Joe Astbury 9 months ago

Bicycle paths need better connections with surrounding areas to ensure path is well-used particulary linking local activity areas and parks so they can become destinations for users. Create a link to other existing paths including Peninsula link and trails to Mordialloc.Noise walls are reqired adjacent to Braeside ParkIs there a design for a large tree canopy along the road and path?

kpb 9 months ago

I do not want this freeway in any form, I started 40 years ago objecting to it and nothing has changed.I think $375.million is absolutely ridiculous for 9 Kms and the high walls will create more problems with graffiti which is already a problem on fences around Chadwick reserve . The mess and dust will be a problem during construction too ! I think this will create a major problem at the Dingley bypasswhich is already very busy. So Please NO FREEWAY !! Thanks.

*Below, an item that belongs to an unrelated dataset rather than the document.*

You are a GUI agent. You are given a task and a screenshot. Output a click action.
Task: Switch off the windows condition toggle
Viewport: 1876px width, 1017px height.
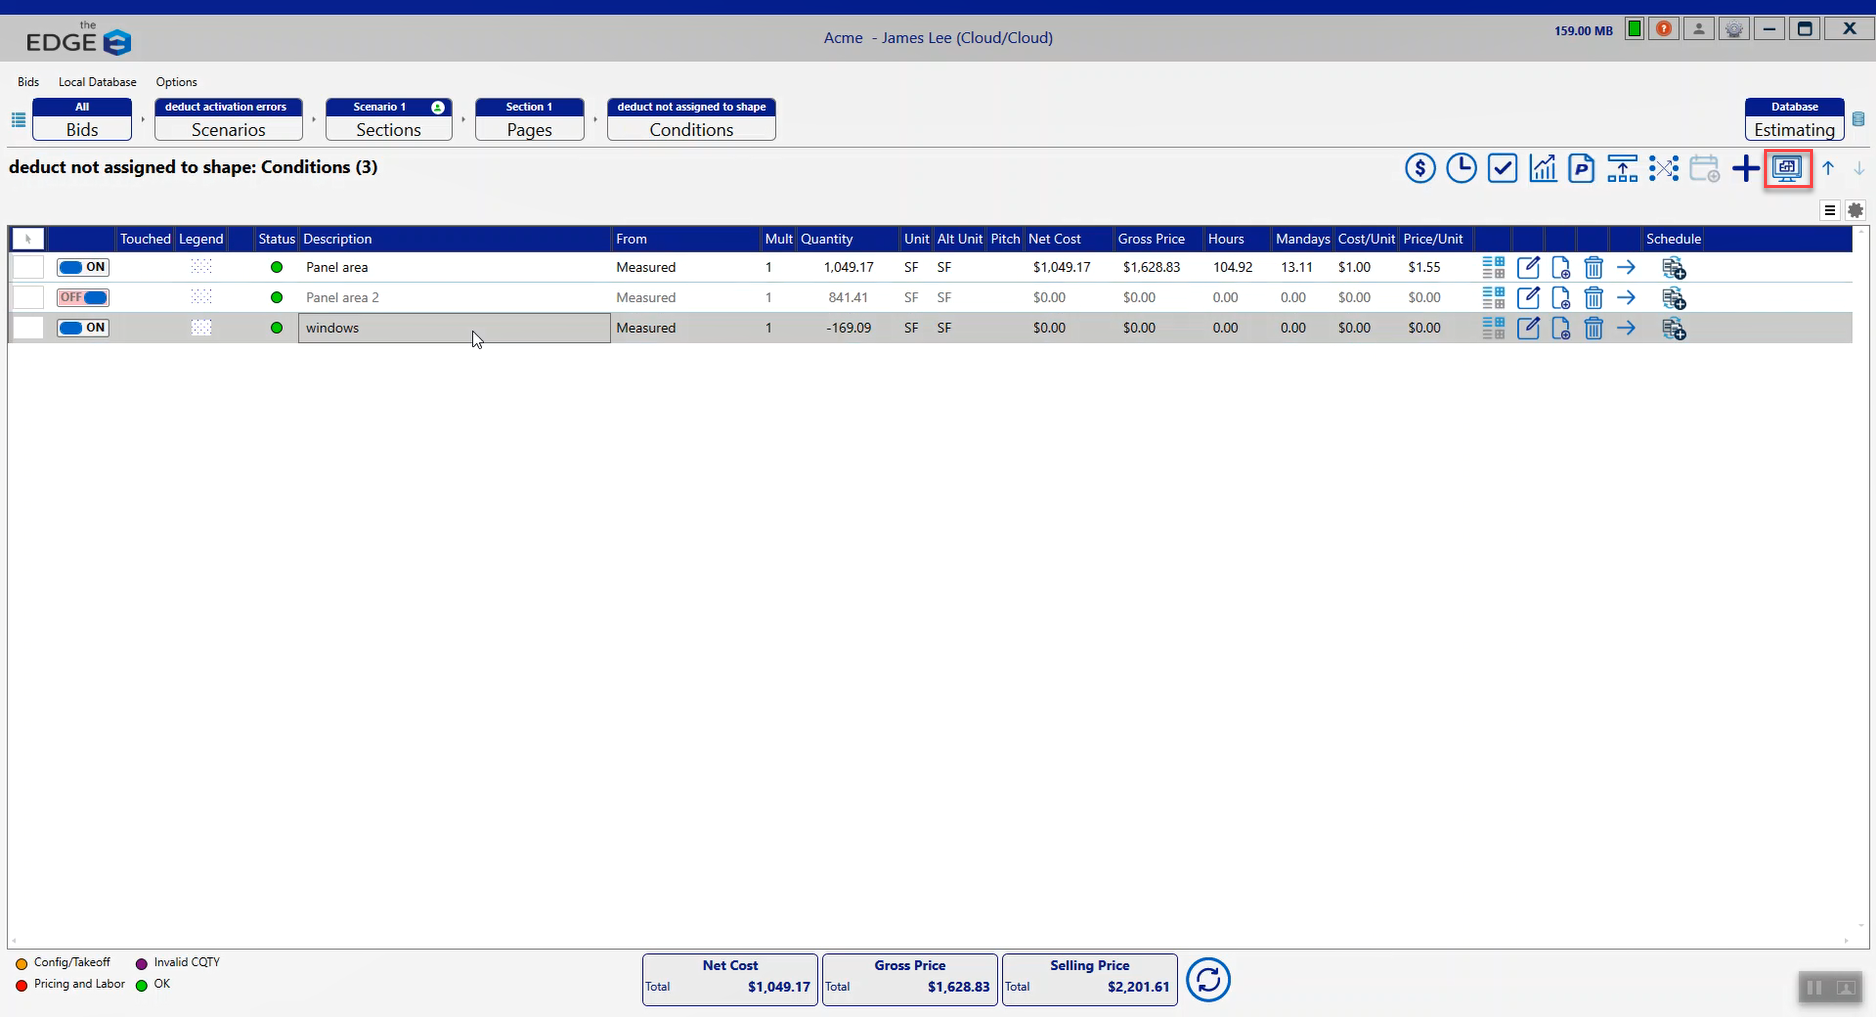click(83, 327)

Shirley DeWever 9 months ago

I would like to see connections between the Shared Use Path and local housing estates to increase accessibility between homes and the path. A simple connection between the current footpaths at Ferntree Grove and Bangalow Way in Aspendale Gardens to the SUP would be great. Also, extend the Shared Use Path from where it ends at Springvale Road, somehow, all the way to the end of the Peninsula Link Trail in Patterson Lakes so there can be an uninterupted link from Clayton to Batxer. This would benefit so many bike riders so they don't have to tackle the dangerous and narrow Wells Road and footpaths between Springvale Road and the Patterson River. I also support your ideas to make the link on Bowen Parkway better, so maybe just put lots of signage and clearly mark the shared use path with dotted lines. Thanks.